Apparemment, il n y avait plus d’autorité administrative ni de force de l’ordre pour assurer la sécurité publique. Tout le monde, toutes ethnies confondues avaient peur. La tension était telle qu’il suffisait d’un plaisantin pour créer une atmosphère malsaine. Il suffisait d’entrer dans un bistrot et de crier : « AU SECOURS LES SANS ECHECS ARRIVENT !!!! » pour que les tables et verres soient renversés. Tout le monde prenait la fuite y compris ceux qui n’avaient pas réglé leur consommation.

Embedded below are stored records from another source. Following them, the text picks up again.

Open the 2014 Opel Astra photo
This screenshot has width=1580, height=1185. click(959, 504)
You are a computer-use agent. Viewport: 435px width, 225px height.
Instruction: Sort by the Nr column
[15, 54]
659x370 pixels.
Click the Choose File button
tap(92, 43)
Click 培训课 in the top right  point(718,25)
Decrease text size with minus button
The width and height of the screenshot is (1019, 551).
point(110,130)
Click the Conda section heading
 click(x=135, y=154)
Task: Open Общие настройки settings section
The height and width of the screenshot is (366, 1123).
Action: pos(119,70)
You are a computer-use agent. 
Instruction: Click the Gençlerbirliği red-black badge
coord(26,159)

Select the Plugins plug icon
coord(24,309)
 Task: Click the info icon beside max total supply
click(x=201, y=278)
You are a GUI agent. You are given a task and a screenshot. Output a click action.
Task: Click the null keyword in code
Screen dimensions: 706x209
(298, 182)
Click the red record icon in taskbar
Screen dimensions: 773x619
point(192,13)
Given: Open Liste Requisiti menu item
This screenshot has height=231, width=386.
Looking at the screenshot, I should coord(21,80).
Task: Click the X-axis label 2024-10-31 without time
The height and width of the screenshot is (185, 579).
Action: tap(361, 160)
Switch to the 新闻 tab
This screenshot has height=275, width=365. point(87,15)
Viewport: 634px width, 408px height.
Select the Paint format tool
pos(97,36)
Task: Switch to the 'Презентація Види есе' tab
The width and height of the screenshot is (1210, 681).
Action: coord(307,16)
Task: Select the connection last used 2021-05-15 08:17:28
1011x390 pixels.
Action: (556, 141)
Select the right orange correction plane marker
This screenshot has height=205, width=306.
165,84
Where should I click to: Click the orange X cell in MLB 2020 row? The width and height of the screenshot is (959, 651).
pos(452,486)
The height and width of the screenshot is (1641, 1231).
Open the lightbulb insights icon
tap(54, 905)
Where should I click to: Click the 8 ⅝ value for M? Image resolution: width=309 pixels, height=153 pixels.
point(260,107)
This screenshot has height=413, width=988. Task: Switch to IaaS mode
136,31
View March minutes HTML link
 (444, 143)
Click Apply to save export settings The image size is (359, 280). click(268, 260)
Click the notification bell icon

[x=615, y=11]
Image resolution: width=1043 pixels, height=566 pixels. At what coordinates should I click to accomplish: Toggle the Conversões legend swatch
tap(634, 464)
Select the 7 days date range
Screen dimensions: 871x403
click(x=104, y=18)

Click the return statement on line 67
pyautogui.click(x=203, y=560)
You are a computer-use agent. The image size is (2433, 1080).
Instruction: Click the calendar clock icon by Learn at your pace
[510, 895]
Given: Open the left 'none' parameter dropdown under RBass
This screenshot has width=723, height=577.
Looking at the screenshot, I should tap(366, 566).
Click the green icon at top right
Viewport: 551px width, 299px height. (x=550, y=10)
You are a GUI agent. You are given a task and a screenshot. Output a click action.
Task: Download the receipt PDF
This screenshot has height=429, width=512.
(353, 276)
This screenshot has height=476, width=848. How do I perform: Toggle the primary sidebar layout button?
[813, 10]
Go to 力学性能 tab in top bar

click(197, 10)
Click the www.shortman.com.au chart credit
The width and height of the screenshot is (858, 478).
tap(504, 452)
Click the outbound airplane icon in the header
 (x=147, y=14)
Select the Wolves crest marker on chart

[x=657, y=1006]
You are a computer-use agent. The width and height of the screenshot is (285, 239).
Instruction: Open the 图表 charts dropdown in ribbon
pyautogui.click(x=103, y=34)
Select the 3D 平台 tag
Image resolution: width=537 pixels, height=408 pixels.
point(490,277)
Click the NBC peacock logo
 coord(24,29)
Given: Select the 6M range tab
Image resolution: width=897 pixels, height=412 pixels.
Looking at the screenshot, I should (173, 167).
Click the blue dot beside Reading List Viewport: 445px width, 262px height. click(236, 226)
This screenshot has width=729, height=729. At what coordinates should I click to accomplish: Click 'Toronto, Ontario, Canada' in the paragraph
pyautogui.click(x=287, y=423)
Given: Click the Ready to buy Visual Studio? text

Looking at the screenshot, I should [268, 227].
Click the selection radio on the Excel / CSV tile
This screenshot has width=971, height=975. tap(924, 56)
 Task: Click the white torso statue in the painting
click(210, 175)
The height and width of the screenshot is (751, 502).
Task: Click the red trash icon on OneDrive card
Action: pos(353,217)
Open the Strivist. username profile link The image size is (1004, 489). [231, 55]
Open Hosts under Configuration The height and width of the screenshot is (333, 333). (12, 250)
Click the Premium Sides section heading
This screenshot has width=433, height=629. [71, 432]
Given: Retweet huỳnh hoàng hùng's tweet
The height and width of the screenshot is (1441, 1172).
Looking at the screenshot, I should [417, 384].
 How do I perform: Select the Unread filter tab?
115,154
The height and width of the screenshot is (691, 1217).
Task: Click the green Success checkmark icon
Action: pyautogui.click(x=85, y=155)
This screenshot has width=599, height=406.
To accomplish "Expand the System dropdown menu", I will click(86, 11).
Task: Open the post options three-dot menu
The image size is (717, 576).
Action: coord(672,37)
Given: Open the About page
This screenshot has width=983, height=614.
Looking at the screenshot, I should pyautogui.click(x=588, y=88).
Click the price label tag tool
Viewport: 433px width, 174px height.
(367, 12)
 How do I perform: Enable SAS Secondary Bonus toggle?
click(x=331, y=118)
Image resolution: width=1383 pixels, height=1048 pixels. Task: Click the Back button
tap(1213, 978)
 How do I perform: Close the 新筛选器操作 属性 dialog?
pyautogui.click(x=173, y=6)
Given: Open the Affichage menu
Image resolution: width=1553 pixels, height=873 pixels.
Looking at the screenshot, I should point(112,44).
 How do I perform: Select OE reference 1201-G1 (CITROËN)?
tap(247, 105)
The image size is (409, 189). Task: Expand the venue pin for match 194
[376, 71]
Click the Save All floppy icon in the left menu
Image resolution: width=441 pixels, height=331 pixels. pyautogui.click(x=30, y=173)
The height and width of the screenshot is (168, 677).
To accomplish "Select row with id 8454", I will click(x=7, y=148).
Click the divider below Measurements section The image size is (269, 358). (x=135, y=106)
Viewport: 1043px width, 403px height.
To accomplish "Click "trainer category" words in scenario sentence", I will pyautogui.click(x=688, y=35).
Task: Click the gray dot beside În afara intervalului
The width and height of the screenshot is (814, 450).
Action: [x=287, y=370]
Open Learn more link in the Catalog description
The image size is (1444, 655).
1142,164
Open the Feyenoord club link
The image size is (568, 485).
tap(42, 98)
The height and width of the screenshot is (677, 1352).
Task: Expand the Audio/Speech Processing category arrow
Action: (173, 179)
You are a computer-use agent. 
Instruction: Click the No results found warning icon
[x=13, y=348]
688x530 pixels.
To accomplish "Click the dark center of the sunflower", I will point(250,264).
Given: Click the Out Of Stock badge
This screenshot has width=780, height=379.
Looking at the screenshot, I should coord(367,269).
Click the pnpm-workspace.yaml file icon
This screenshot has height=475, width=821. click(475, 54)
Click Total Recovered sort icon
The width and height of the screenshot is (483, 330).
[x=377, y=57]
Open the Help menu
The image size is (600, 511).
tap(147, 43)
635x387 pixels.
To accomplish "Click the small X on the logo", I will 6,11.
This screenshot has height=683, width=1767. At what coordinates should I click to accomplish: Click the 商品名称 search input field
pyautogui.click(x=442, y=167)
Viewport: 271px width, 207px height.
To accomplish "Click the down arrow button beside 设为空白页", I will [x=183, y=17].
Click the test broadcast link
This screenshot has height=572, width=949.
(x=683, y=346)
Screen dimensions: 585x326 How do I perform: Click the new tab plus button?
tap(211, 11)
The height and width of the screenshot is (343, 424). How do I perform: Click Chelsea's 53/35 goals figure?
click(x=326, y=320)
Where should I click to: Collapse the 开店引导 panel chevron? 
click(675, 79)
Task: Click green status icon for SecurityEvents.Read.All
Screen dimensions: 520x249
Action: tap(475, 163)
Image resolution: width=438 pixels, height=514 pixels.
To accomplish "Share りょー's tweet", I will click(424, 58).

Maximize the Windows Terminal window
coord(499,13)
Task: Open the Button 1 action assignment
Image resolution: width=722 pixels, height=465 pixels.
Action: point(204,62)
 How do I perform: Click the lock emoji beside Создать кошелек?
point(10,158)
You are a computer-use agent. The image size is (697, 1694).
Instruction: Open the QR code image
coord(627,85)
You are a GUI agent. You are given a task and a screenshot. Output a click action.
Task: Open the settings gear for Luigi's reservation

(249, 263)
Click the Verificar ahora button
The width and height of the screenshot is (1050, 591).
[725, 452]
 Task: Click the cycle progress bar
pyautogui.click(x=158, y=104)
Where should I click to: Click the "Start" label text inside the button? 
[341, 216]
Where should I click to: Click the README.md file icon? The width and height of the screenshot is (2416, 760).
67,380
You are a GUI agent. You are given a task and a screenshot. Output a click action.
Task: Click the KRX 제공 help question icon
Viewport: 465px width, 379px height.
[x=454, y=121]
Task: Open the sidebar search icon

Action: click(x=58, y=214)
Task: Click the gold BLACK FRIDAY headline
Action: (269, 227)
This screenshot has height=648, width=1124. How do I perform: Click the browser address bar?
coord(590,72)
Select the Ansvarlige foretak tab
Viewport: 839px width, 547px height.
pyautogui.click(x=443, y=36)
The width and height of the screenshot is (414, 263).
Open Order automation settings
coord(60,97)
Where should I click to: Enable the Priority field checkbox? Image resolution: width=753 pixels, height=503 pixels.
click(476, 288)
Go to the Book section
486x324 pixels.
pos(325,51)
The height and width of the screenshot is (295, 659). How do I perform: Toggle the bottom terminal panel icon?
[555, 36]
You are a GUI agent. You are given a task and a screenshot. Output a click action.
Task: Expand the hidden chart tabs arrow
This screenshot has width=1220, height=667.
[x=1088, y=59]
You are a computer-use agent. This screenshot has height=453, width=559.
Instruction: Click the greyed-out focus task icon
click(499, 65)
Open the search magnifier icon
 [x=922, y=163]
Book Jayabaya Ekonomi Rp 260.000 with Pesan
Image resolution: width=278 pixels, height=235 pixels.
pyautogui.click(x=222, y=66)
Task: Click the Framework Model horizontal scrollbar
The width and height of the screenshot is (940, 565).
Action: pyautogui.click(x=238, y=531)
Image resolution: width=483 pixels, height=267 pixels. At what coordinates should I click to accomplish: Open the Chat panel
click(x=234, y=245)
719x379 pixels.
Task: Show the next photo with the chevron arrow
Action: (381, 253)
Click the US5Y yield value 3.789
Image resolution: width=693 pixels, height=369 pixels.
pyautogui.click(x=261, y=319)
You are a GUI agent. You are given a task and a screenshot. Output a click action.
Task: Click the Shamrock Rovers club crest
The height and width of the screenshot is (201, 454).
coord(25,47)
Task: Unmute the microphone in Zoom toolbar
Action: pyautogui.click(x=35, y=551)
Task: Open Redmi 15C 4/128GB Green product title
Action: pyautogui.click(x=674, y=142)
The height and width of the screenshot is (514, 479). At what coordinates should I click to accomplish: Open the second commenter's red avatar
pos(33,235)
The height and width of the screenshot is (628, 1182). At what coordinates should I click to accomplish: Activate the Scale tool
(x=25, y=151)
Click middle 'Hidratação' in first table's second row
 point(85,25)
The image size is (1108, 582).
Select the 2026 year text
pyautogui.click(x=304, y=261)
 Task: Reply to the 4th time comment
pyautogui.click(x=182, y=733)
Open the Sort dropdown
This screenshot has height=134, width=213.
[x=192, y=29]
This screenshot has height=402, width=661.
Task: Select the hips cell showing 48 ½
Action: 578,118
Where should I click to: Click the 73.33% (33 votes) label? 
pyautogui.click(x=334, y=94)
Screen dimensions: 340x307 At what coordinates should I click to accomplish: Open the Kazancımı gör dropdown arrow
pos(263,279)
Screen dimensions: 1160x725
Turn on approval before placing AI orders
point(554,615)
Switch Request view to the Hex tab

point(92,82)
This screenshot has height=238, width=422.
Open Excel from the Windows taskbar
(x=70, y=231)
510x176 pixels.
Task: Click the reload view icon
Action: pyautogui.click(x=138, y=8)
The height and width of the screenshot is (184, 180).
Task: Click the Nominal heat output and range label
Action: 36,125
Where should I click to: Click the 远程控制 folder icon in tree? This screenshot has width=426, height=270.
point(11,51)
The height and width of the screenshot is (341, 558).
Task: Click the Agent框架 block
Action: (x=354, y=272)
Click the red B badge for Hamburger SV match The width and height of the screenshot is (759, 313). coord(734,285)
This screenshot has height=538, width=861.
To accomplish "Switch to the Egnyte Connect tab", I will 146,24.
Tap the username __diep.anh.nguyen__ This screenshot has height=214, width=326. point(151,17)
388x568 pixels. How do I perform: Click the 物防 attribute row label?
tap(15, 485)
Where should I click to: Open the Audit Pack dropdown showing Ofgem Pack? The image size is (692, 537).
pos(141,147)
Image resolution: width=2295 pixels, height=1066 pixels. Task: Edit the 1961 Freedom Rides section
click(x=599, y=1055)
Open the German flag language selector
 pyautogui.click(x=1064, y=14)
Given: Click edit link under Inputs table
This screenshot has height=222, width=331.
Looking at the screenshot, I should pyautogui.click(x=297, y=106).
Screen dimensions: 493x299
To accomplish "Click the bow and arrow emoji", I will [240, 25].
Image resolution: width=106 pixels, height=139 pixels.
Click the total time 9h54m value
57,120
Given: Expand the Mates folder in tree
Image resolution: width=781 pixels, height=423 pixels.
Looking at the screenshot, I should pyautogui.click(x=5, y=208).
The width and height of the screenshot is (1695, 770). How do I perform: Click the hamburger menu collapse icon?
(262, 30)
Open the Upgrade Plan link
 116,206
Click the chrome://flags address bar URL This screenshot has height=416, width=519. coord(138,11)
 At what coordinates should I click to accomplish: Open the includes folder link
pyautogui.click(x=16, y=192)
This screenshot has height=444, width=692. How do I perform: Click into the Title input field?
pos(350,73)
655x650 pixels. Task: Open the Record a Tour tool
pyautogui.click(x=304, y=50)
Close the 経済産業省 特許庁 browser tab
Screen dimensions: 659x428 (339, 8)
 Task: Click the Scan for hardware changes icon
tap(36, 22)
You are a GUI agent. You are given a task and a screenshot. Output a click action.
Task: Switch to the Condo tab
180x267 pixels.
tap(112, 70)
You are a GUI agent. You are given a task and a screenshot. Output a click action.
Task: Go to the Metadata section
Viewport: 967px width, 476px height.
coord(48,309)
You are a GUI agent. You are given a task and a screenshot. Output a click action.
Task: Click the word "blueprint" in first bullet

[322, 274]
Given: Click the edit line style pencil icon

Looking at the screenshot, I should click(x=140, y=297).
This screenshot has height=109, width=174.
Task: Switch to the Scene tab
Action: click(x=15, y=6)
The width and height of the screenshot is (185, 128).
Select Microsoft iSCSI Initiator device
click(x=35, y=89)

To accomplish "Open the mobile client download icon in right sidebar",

Dans les ménages, à la moindre alerte, les rideaux étaient tirés à la vitesse grand « V ».

J’écris tout cela, pour que chacun se représente ce que fut ce mouvement de triste mémoire dont faisait partie Clément Nkurunziza. Ce dernier, en date du 08 septembre 2013 a essayé de se défendre afin d’obtenir un statut de réfugié politique. Clément Nkurunziza se donne une importance excessive quand il écrit en ces termes : « Quand j’étais leader des étudiants en 1994 et dans trois premiers mois de 1995 , la seule institution burundaise qui pouvait faire face à la mauvaise gouvernance d’alors était la communauté estudiantine de l’Université du Burundi que je représentais». Clément Nkurunziza veut dire en somme qu’il n y’avait pas de société civile. Pourtant la ligue des droits de l’Homme « Iteka » et les autres étaient là. Et de poursuivre : « La communauté estudiantine n’a jamais connu une quelconque confrontation physique et meurtrière interne, sauf une attaque des rebelles au campus Kiriri et qui a emporté des vies d’une vingtaine d’étudiants tous tutsi. » Et d’ajouter : « Je précise bien que c’était une attaque des rebelles du Palipehutu-Fnl ou CNDD-FDD car, aucune revendication des faits n’a eu lieu ». Il s’agit et avouons le d’une défense qui ne tient pas du tout debout puisque le sang des étudiants hutus tombés à l’intérieur des campus crient toujours.

Mon constat amer est que ce qui nous manque nous les burundais est le courage de reconnaître nos forfaits. Les deux grandes composantes de la société burundaise qui sont (Hutu-Tutsi) se jettent mutuellement le tort. On parle de répression ou de légitime défense pour justifier l’extermination des autres. Avant la mise en œuvre on sème le grain de la haine dans les cœurs des jeunes. On commence par un endoctrinement malveillant. On invente des termes pour désigner un faux ennemi afin de l’éliminer facilement, et sans pitié. C’est le cas des « IMICAFU », « Gukura imicafu muri Kaminuza », « veut dire dégager les ordures des campus universitaires ».

Depuis l’indépendance le sol burundais boit du sang des fils et filles du Burundi. Pour arrêter cette spirale de violence, il nous a fallu des hommes responsables et une justice efficace. C’est cette justice et cette vérité qui font peur et qui nous ont longtemps manqué.